A: Going by the 5-percent reading, that possibility cannot be obviously ruled out. But what needs to be kept in mind is that the contraction in government spending has really started only from September 2012 and did not show up in the first half of the fiscal year. The significant cut down on both Plan and non-Plan expenditure was initiated only in the second half of the fiscal year there and according to estimates, this will impact growth by 30-50 bps.
So to that extent, there is a risk to the GDP particularly in the third quarter from lower government spending and full impact of a lower kharif output. What I would like to highlight is that just because the GDP in the first half is 5.2-to-5.3 percent does not mean that in the second half of the fiscal year the GDP has to be 4.5 percent. It is possible the first-half data are revised to lower levels.
Q: What is your estimate for next year based on the evidence of suggestions submitted by the Central Statistics Office (CSO)? Could the recovery be more tepid than what a majority on the street are talking about?
A: Our view is that the recovery will be very tepid. I think it is not clear what factors will drive growth. The government is consolidating its fiscal finances, the employment prospects do not look good and if suppressed inflation is released, then consumer demand is likely to take a hit.
The global export cycle at the start of every year looks promising but turns out be unsustainable. I think the trend is similar this year. The December-to-January data start to look good, but once the second quarter is underway all that promise of recovery actually starts fading away.
The current global turnaround offers no certainty of being sustainable. In our judgment, given global fiscal consolidation, the export outlook will also remain weak. So, yes growth recovery will remain very tepid probably at about 6 percent for FY14.
Q: The government is trying to tighten its fiscal belt, but at the same time crude has started inching towards the USD 118-level again. Could rising commodities significantly nullify the government’s efforts at fiscal consolidation?
A: The government’s efforts will be nullified to a large extent. To the extent that the currency has appreciated, under-recoveries could also come down. So definitely it will make the government’s fiscals initiatives much more challenging. We cannot increase the pace of the monthly price-hike in diesel that the government has already announced and this means the government will have to further cut Plan expenditure and other expenses in order to achieve its fiscal targets.
Q: Do you think after the Budget, if the government presents a credible fiscal deficit plan for next year amidst reduced estimates of recovery in growth, the RBI would actually cut rates again?
A: I would like to highlight the changing perspective of the monetary policy framework, seems to be. The focus has shifted from growth-inflation or growth-inflation-and-fiscal to the current account. So what the government is doing will have some effect on the RBI’s process of policy formulation.

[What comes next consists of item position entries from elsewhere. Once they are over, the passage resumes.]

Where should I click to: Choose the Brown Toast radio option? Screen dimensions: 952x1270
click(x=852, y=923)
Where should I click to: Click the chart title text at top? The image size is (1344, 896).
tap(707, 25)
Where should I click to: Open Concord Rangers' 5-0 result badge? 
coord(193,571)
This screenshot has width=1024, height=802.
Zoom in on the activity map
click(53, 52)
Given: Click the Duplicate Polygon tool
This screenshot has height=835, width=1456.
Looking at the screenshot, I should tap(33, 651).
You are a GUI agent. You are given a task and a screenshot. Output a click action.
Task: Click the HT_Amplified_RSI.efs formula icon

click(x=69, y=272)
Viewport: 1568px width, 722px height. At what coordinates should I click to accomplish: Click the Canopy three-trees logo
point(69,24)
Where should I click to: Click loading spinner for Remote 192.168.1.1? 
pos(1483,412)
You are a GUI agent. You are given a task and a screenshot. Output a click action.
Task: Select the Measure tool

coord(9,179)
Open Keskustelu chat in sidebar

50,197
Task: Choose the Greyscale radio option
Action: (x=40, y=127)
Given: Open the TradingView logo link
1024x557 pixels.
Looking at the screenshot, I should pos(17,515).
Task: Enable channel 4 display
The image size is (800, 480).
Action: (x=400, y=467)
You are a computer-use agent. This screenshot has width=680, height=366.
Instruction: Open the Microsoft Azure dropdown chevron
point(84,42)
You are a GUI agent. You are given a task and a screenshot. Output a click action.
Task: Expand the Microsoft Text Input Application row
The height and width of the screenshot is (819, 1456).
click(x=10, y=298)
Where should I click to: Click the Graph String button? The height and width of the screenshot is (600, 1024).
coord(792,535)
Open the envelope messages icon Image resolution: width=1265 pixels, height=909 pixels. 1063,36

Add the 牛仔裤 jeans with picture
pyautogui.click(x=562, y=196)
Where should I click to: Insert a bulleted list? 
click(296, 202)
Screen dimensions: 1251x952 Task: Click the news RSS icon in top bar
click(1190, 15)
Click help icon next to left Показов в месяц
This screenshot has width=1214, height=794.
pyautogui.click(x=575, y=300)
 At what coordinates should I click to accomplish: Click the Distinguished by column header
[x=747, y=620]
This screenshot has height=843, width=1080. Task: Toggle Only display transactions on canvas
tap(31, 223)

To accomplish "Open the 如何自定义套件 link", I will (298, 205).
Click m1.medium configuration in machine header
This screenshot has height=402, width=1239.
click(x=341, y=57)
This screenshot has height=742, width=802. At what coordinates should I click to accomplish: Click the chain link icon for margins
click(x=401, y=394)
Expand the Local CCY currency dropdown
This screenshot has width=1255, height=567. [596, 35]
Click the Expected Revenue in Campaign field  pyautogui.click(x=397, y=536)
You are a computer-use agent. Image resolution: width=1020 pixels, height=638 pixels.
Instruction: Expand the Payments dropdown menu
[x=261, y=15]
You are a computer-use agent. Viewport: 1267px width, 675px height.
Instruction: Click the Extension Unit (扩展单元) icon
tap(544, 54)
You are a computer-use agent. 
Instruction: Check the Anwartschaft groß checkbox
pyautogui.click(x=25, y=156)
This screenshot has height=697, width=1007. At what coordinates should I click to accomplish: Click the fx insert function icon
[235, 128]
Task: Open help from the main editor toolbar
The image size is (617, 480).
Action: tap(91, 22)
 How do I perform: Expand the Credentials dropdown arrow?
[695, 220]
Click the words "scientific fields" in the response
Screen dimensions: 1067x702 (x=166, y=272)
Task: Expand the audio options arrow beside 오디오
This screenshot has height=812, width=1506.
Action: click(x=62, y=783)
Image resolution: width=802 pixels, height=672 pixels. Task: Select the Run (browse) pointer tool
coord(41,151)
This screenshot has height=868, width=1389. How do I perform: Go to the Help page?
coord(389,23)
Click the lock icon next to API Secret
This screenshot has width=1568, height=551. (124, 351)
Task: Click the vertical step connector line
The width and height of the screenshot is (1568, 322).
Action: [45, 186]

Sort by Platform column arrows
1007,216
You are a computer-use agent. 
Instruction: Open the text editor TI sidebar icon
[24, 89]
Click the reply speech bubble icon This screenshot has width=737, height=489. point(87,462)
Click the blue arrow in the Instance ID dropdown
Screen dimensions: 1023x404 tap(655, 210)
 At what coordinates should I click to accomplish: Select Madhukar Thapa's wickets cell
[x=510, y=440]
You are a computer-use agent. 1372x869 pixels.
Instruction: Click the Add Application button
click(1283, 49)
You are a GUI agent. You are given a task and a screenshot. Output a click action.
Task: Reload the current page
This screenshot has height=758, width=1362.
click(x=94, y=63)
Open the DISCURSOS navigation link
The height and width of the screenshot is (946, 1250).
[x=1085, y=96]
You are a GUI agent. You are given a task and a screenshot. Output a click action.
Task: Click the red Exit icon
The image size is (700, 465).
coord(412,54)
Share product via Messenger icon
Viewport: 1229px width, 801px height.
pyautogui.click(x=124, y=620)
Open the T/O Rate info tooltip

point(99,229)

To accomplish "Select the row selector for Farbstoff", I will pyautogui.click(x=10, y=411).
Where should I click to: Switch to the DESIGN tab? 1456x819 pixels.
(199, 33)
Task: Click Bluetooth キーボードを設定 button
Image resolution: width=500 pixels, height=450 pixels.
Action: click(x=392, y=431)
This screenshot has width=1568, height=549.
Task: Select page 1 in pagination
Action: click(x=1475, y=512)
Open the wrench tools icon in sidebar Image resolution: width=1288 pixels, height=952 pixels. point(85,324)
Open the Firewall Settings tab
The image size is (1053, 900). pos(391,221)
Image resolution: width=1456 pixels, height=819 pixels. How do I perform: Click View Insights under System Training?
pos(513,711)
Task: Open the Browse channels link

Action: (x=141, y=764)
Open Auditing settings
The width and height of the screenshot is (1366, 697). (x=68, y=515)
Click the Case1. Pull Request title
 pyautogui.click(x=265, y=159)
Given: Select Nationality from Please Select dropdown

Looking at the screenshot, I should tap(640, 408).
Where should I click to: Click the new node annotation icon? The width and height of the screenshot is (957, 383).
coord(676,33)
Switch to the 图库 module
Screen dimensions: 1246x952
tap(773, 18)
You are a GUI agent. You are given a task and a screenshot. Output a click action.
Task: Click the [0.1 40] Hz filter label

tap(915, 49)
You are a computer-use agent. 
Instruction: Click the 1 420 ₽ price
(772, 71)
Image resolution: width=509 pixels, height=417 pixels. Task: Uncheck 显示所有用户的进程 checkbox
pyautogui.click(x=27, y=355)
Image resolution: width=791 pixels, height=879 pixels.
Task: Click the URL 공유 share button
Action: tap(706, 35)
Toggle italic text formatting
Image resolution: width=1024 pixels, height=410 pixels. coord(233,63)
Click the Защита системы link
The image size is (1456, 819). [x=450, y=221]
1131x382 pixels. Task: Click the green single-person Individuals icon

If the global recovery remains subdued when oil prices are actually moving higher then the current account situation is going to turn very negative. We are forecasting a current account deficit of around 5 percent in FY13 and if the global growth outlook does not improve, the levels of CAD will continue to be very high even in the next financial year. And to that extent, I think RBI's hands will be tied even there is fiscal consolidation or a fall in inflation.